Global stocks have found any number of reasons lately to drop, be it worries over Greece's burdensome debt, newly announced trading rules in Germany, or expected tough financial regulations out of Washington.
It is the sum of their onerous parts, though, that has the markets worried, particularly over whether government involvement in trying to fix things will only make them worse.
"We've kind of kicked the can down the road. We haven't fundamentally addressed anything...and we're hoping that over time things will work themselves out," says Doug Roberts, chief investment strategist for Channel Capital Research. "What we're finding now is it's much more difficult because it's a global system. Everything is interlinked, so it's like a chain of dominoes."

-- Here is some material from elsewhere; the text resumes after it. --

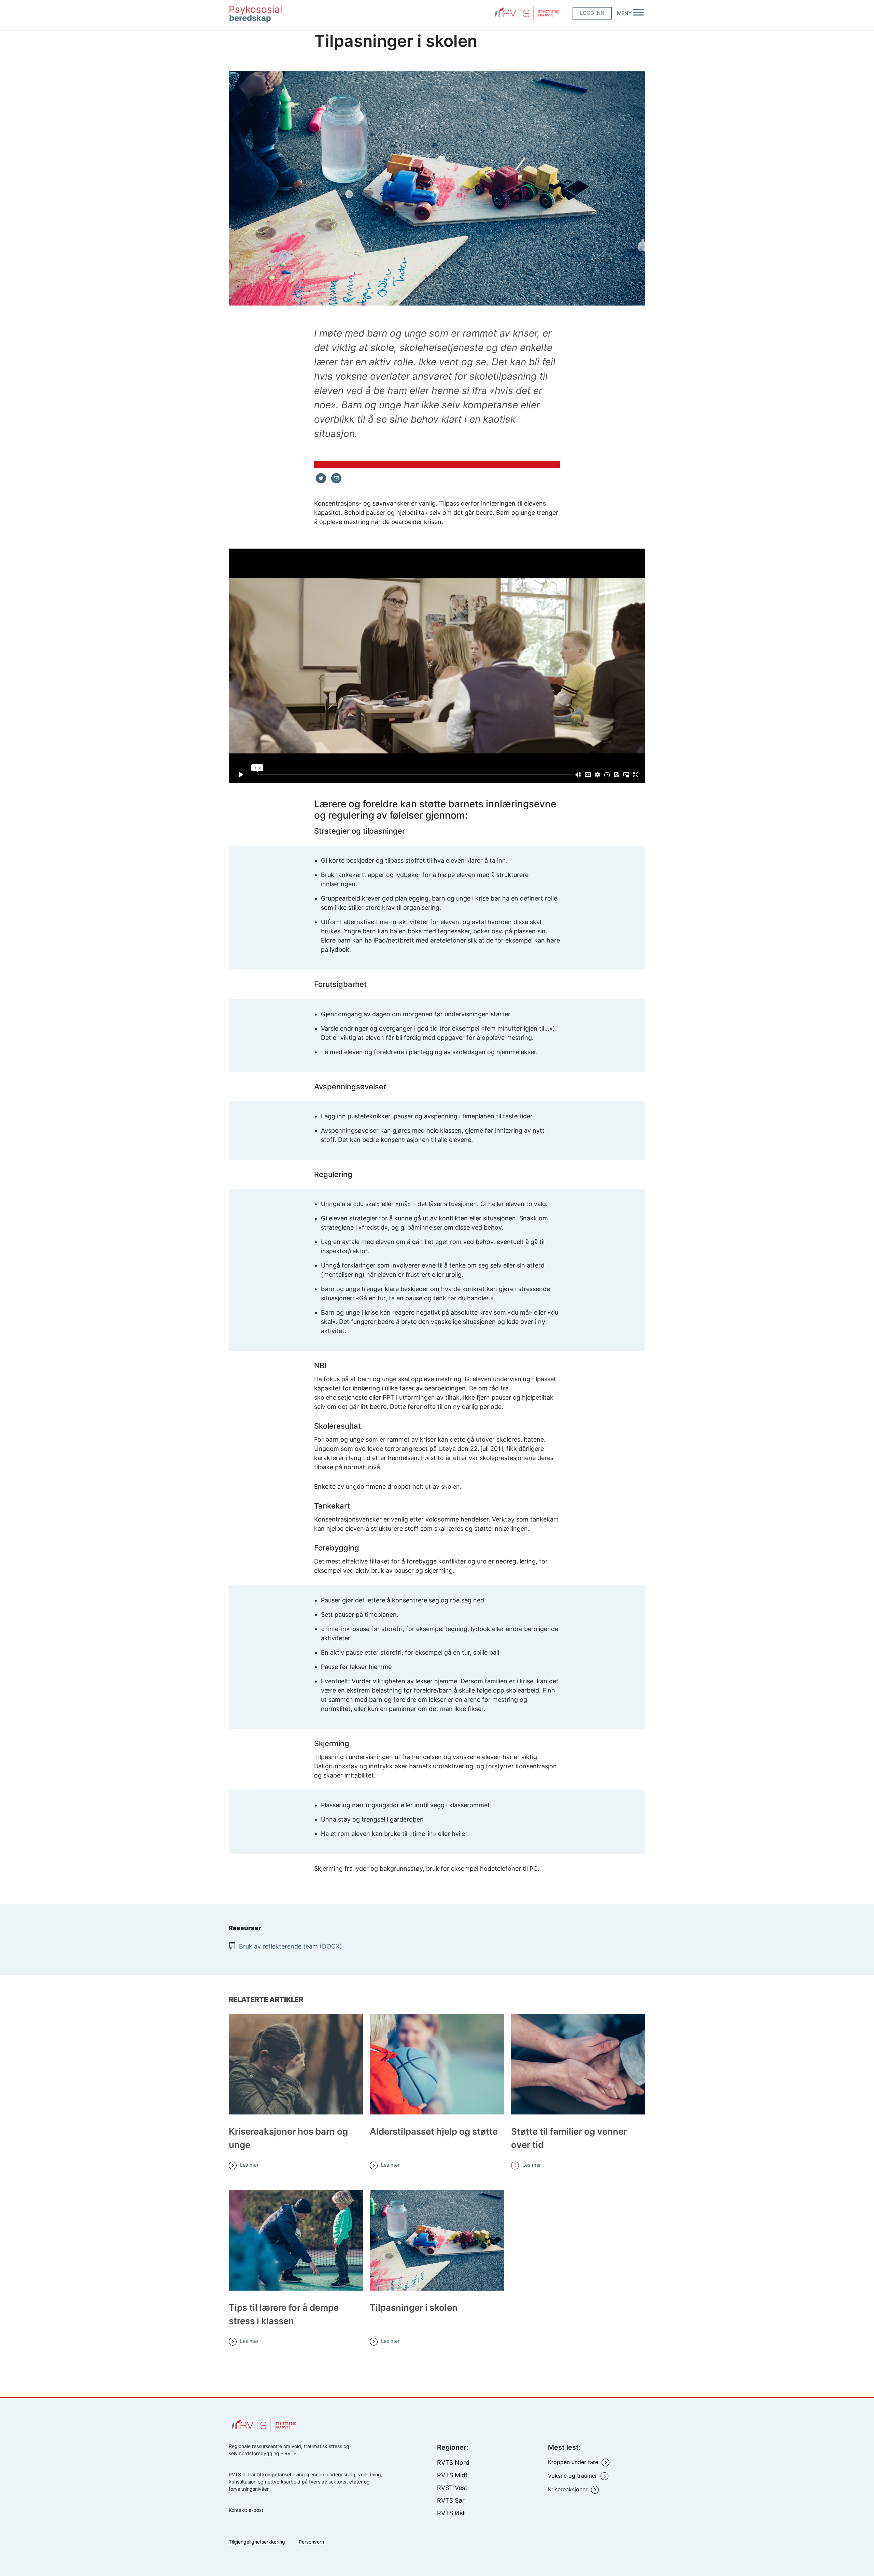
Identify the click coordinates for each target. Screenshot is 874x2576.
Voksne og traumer (573, 2475)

Germany's ban on short selling, or betting that stocks will lose their value, was the latest tremor in the the markets. US stocks fell sharply in Wednesday trading, but European markets had losses more than doubling that.
Traders were somewhat puzzled over the market reaction, reasoning that a ban on short-selling might ordinarily lift the markets.
But experience from the early stages of the financial crisis, in September 2008 when Lehman Brothers failed, has resonated. The Securities and Exchange Commission on Sept. 18 announced a ban on short selling, a move that for a few days calmed the markets but only set the stage for an intensification of the market meltdown that had begun several months prior.
"It sucked confidence out of the market," Glenn Dubin, CEO at the Highbridge Capital hedge fund, said in a CNBC interview. "What Germany did was ill-advised. What we really need to do, what the policy makers need to do, is restore confidence in the market. The marketplace now questions, what is Germany trying to hide?"
Dubin said his firm is cutting risk, decreasing the size of its balance sheet and waiting for the waters to calm before stepping back in.
But with lingering problems like whether Greece's problems are only the first signal of what is to happen in other debt-laden European countries, finding safety anytime soon could be a tall task.
"People are reading into it that where there's smoke there's fire," says Dave Rovelli, managing director of US equity trading at Canaccord Adams. "If Greece is gone, it's a disaster. But if Spain or Portugal or Italy goes under" that would make things much worse.
Policy makers are not helping soothe investors' frayed nerves, and the German short-selling ban merely added to the jaundiced eye the markets are taking toward governments.
"It again suggests that the Germans are no closer to understanding that the markets are not the problem here," Simon Tilford, chief economist at the Centre for European Reform, told Reuters. "The markets are right to be uncertain about the sustainability of the euro zone in its current form."
The reaction to Europe's situation has been no better across the Atlantic.
The Senate this week, in a rare display of bipartisanship, passed a measure seeking to put strict clamps on the way US contributions can be used in International Monetary Fund assistance to European Union nations.
The measure comes as the electorate is showing in election results that is in no mood to tolerate more bailouts.
"Right now it's deja-vu all over again. What people are wondering is if this is a repeat of what we did in 2008," Channel Capital's Roberts says. "You have a civil war that we fought 150 years ago being re-enacted in Europe only without the bullets."
Andrew Neale, portfolio manager at Fogel Neale Partners in New York, says investors are likely to continue to flock to safety, particularly high-grade bonds, and an aversion to risk as deflation continues to be the most likely scenariofor the US economy and turmoil most likely for overseas.
"There's a lot going on geopolitically and domestically right now," Neale says. "It's a complex market and its very confusing. When the market it is up it looks like it's going to go up forever and when it's down it looks like it's never going to stop going down. It's very schizophrenic right now."